Neither did she speak much of Mihail’s father, but of all the things she had told him – drummed into him since before he could remember – this was the aspect over which he most doubted her.
It would be untrue to say he had not doubted other things. For a boy brought up in the second half of the nineteenth century to be told every day, by the woman whom he is by nature itself compelled to trust, that the voordalak – the vampire – was as real a creature as the wolf or the bear was, to say the least, unusual. She had told him of Baba Yaga and Zmey Gorynych, but never pretended that they were real (though she had debated whether Zmey Gorynych might have had a child and called him Zmyeevich).
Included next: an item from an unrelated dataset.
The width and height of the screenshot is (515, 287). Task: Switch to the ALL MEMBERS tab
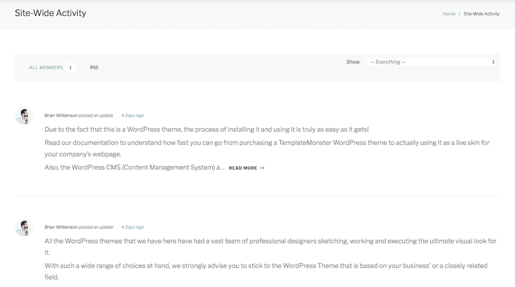(46, 67)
When he had gone to school, the other children had laughed at him for his beliefs. Mihail had felt humiliated and realized in an instant that everything his mother told him had been make-believe. She was mad, and whatever the cause, she had moulded her son to believe in her madness. He had ranted and screamed at her, but she had held her ground, though for years after she scarcely spoke of vampires, or of Iuda, or even of Aleksei. Then she had shown him something that had convinced him, the evidence of his own eyes proving that at least part of what she had told him was true and, by inference, that the whole of it was true. She had scolded him for that last leap of misplaced logic.
But even then, there was nothing she could do to prove to him the identity of his father. She had told him how she, when young, had suspected that her real father was a prince, and not just any prince – specifically Prince Pyetr Mihailovich Volkonsky – but Mihail’s supposed father was of a higher rank even than that. He was, Tamara insisted, a grand duke – Grand Duke Konstantin Nikolayevich Romanov, the tsar’s eldest brother. It was preposterous, and yet no one denied there were Romanov bastards scattered across the country. There was no certainty that Mihail was not one of them, but it seemed unlikely. Tamara had told him to go and see his father, and how to prove their kinship, but Mihail had always been afraid, afraid of his own humiliation, but afraid most of seeing his mother’s dreams exposed as rambling self-delusion.